Nick works at the intersection of social epistemology and metaethics. Their PhD is on the epistemic significance of moral agreement and disagreement. In particular, they are interested in whether (and if so, how) our reactions to agreement and disagreement with others should differ when it comes to moral matters rather than non-moral issues. They also have interests in feminist philosophy and formal epistemology. When not doing philosophy, Nick is a passionate climber and enjoys hiking.
David’s PhD is on the ethics of sex; primarily questions on the nature of consent. David’s thesis seeks to describe in more detail what our duties of due diligence are to respect others’ consent, and to define when agents are responsible for negligently believing that their sexual partner is consenting when this is not the case. David’s other research interests include consent more generally, particularly when used for theories of political obligation/legitimacy.
Colin’s research focuses primarily on the limits of public policy within broadly liberal societies. His thesis concerns the justification of policies that explicitly aim to influence the normative commitments of persons, with reference to topics such as the foundations of liberal political morality, the nature of liberal freedom, and the significance of value pluralism.
Johannes‘ main research interests lie in the field of Kant’s ethics. In his PhD thesis, he focuses on Kant’s conception of conscience. He aims at shedding light on the question to what extent Kant’s ethical theory relies on conscience and how the latter bears a positive effect on an agent’s morality. Related to this topic, he is particularly interested in the role of moral feelings (e.g., sympathy), questions of moral motivation, and the demandingness of moral duties to oneself. His further interests include the ancient Greek philosophy, normative ethics, and legal philosophy.
He is supervised by Jens Timmermann and Simon Hope.
Paul’s PhD focuses on the limits of extreme demand: the view that we are morally obligated to give all non-essential resources to charity. He is also interested in Effective Altruism, Longtermism and normative ethics. He is haunted by the idea that metaethical non-cognitivism is true and makes all of his work redundant.
Atul’s primary interests lie in the philosophy of emotion and the philosophy of language and mind. His thesis is on the relation between the fittingness-conditions of emotions and truth-conditions of beliefs.
Luca Stroppa’s primary interests are population ethics, moral theories and wellbeing theories.
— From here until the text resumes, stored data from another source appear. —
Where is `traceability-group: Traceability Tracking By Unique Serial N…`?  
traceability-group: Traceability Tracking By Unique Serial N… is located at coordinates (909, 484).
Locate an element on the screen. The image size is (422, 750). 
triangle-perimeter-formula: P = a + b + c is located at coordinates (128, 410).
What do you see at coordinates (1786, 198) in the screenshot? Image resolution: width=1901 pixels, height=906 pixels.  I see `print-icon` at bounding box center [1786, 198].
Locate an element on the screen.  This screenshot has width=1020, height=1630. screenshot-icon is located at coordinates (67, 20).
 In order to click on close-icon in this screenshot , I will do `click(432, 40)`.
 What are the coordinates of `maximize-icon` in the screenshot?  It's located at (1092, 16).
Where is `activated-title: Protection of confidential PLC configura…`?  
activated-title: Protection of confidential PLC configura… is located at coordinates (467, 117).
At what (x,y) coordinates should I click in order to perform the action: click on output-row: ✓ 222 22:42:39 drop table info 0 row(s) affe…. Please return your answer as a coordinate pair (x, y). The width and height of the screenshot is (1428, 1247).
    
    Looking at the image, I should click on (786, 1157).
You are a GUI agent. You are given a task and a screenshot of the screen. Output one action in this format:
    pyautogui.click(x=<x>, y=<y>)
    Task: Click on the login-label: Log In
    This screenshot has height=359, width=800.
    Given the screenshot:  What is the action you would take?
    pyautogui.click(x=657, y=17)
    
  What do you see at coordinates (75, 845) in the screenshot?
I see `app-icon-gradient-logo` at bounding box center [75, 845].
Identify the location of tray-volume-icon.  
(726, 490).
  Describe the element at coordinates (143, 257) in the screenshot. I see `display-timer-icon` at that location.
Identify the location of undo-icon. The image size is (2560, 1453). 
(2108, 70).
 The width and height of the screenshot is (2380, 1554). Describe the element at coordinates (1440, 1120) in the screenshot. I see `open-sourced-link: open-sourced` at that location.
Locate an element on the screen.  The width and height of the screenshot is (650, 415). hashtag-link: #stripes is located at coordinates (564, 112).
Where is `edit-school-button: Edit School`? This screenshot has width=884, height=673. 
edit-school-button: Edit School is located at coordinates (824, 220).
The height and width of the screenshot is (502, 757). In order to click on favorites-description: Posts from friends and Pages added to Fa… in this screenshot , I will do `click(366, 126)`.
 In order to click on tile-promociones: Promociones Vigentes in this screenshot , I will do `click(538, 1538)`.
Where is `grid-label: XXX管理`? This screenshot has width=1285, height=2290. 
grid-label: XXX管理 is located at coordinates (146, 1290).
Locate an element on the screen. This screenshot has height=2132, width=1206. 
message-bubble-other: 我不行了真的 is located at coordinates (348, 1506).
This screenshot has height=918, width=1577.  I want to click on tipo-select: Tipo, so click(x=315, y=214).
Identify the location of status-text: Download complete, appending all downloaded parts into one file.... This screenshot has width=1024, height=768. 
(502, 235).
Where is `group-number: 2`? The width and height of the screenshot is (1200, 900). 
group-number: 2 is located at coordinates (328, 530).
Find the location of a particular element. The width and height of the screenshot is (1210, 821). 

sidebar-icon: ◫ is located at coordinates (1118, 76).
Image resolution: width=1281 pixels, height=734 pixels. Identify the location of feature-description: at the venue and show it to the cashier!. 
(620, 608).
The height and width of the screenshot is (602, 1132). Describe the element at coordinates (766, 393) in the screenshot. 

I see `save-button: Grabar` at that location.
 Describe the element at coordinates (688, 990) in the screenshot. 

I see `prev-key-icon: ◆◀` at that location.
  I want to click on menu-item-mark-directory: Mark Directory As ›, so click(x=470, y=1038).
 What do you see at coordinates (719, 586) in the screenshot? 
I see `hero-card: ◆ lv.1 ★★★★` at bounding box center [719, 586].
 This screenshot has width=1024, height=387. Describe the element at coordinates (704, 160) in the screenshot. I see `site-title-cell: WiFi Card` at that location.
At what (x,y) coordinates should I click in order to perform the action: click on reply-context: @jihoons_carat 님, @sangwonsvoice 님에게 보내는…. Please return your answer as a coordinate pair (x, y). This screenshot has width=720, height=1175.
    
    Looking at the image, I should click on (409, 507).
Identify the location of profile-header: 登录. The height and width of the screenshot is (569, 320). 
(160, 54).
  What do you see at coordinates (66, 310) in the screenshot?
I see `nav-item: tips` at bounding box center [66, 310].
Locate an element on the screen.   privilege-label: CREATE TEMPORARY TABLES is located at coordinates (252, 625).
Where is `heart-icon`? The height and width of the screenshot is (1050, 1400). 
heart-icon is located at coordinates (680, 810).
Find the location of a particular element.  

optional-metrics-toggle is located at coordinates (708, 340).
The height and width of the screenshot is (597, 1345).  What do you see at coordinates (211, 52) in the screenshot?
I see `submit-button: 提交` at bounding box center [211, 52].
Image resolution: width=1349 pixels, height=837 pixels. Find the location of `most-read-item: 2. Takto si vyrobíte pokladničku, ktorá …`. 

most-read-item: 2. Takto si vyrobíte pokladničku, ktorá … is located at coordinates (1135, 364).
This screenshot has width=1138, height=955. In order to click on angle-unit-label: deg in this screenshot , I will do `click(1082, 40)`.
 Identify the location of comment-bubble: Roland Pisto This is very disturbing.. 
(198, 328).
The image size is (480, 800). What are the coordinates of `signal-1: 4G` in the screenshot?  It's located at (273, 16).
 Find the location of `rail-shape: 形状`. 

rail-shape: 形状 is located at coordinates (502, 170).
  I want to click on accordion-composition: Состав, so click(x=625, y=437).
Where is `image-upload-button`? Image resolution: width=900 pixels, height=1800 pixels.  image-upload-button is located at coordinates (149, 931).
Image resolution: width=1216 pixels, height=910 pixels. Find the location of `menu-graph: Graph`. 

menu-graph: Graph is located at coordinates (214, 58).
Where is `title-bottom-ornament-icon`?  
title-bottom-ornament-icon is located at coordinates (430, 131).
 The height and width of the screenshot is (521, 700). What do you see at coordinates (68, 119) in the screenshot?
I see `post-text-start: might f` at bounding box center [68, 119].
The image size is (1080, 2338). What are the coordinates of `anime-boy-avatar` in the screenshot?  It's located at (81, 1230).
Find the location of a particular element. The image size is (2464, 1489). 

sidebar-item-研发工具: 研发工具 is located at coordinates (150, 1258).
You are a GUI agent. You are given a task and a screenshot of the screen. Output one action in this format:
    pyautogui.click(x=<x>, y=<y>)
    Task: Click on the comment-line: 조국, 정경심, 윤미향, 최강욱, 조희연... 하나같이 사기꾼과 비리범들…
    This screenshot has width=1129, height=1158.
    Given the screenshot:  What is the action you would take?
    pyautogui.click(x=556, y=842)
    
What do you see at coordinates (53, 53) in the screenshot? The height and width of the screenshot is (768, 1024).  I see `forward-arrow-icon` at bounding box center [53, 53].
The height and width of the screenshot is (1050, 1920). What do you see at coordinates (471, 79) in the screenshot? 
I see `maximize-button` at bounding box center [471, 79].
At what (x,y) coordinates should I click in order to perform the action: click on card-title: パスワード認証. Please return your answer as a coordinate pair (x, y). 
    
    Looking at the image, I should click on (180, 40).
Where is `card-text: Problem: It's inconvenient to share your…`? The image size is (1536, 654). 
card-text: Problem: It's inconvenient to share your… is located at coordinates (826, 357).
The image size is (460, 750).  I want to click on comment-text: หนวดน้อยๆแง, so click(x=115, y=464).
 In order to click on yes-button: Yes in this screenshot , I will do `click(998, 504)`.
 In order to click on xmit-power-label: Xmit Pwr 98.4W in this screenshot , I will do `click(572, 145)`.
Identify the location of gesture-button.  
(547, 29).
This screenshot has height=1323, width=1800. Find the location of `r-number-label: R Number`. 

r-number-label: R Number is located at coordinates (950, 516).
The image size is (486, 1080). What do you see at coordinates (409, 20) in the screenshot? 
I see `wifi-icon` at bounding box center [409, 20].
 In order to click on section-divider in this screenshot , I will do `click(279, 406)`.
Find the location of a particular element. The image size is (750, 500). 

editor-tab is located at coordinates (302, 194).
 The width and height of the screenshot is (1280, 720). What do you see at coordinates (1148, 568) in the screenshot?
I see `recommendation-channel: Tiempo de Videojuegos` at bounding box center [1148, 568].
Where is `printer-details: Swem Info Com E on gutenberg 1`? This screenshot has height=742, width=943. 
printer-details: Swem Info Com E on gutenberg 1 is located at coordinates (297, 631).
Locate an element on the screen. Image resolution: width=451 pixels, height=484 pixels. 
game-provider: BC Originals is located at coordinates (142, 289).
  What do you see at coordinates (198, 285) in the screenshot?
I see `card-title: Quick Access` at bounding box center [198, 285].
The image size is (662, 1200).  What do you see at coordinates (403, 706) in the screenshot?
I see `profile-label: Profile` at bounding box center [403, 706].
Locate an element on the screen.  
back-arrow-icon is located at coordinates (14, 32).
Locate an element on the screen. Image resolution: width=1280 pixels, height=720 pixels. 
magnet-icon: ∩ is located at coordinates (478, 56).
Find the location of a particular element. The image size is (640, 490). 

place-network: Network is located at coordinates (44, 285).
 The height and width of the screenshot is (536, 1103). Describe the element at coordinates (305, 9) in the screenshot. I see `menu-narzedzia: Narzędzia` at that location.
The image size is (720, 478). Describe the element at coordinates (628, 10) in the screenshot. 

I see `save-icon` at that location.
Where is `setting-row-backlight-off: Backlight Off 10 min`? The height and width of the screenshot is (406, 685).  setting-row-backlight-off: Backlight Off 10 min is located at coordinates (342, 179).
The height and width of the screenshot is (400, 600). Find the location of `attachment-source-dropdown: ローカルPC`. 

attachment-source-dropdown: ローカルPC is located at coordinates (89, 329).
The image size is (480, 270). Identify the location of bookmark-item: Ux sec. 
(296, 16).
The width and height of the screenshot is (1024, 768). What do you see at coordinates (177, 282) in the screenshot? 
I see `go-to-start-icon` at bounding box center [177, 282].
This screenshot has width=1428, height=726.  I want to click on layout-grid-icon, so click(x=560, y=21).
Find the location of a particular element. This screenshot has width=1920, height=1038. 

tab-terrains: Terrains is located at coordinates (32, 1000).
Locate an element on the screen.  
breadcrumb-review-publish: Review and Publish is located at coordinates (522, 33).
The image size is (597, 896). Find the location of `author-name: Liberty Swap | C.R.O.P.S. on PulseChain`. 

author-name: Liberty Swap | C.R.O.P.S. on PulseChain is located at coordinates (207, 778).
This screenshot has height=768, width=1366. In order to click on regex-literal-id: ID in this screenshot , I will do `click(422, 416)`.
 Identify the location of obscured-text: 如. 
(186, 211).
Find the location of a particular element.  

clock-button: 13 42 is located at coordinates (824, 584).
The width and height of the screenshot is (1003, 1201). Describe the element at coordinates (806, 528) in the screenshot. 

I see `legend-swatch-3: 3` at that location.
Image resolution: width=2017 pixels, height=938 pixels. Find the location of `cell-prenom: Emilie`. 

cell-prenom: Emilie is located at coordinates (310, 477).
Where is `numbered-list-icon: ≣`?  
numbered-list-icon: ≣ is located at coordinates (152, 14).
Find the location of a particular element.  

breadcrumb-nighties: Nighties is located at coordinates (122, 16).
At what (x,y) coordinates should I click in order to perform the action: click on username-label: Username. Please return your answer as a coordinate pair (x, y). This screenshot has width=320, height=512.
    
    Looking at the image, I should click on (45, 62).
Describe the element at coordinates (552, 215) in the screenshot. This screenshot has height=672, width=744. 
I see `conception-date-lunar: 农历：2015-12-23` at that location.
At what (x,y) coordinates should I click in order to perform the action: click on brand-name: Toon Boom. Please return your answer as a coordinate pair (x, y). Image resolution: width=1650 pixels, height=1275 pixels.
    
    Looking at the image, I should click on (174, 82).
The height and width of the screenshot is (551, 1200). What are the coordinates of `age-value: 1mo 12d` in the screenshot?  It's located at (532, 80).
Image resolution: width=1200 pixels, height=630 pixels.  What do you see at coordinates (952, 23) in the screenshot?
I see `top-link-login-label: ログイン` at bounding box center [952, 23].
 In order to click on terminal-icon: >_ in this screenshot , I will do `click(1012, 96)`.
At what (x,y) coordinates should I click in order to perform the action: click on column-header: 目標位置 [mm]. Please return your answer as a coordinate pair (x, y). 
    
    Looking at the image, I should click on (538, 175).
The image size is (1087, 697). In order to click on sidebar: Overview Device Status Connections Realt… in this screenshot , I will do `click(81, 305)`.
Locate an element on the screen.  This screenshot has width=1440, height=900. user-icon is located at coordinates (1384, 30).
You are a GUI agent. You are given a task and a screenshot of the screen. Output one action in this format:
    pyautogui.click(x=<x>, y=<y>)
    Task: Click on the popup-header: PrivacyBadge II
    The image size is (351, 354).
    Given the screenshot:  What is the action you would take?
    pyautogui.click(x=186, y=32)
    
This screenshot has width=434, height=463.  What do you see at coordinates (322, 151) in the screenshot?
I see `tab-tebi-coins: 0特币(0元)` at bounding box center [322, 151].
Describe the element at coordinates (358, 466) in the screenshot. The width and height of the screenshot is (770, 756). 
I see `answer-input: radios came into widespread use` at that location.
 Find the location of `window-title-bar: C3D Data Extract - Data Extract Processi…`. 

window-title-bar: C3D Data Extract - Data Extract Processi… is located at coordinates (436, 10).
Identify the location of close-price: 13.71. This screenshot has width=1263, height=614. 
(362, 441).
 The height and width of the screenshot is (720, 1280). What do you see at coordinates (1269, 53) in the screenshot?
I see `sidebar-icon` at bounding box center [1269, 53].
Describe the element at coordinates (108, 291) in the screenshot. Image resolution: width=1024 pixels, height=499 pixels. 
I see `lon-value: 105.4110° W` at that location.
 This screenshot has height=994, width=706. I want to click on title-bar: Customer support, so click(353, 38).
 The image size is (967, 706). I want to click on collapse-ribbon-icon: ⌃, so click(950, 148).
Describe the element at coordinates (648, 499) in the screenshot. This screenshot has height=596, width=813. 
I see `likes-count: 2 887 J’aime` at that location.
His research focuses on what makes the difference between a life worth living and a life worth not living, and is an attempt to challenge some background assumptions in Population Ethics in order to make some progress towards a population axiology. He is also interested in personal identity, infinite ethics and logical puzzles such as Sorites arguments and spectrum arguments.
Darcey’s main research interests are Plato and Aristotle, and her PhD focuses on Aristotelian moral psychology: she is particularly interested in the relationship between emotions and persuasion, and how this relationship intersects with the cultivation of virtuous citizens.
Emilia Wilson is a PhD candidate in the department of philosophy working primarily at the intersection of feminist epistemology and philosophy of language. Her thesis explores the way in which our conceptual resources become imbued with social meaning and the role this plays in upholding (unjust) social practices. Emilia is also interested in social ontology, conceptual engineering/ethics and ethics.